Directions ->
Lines from the line with "record (310, 2074)" to the line with "Rinnovamento delle colline" in the entries below, and only those, must be output exactly, with both ends included.

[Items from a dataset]
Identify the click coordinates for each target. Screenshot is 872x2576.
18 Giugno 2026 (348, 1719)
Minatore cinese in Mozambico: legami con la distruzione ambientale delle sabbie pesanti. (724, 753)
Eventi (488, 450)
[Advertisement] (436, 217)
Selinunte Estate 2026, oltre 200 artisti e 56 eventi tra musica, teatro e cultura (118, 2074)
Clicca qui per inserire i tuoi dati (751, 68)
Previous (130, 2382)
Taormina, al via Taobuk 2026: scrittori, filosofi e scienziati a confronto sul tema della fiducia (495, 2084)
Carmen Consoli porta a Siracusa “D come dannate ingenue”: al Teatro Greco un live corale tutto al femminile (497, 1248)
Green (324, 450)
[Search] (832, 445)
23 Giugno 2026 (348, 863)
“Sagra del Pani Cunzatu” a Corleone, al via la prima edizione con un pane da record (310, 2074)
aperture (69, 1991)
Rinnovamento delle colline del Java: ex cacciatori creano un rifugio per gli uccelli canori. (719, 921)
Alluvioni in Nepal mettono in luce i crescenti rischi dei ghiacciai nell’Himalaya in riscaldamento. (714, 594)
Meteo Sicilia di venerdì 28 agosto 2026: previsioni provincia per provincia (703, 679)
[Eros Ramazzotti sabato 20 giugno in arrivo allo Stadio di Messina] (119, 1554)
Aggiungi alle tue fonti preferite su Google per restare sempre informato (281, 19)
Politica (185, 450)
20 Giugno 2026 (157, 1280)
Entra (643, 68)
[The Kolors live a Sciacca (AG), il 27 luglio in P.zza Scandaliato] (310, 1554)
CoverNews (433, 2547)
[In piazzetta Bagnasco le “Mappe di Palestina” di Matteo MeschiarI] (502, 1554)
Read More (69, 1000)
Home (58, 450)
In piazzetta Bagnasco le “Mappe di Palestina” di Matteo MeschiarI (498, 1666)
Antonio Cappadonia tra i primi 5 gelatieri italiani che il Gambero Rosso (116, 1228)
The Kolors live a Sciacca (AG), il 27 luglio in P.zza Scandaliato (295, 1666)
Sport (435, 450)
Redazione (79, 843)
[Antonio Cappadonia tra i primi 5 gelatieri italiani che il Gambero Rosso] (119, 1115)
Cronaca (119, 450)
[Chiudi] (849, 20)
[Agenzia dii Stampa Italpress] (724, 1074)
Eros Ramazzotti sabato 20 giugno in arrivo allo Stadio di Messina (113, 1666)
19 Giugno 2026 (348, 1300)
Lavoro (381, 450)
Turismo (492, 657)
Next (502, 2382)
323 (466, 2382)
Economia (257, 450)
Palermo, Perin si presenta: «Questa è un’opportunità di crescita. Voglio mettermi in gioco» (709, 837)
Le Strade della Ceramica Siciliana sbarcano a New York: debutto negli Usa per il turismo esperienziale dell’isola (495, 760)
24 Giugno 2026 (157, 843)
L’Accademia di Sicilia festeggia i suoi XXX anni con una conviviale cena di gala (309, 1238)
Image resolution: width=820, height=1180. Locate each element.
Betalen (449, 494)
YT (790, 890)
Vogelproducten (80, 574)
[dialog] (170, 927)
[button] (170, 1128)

Exercise solution ->
“Sagra del Pani Cunzatu” a Corleone, al via la prima edizione con un pane da record (310, 2074)
aperture (69, 1991)
Rinnovamento delle colline del Java: ex cacciatori creano un rifugio per gli uccelli canori. (719, 921)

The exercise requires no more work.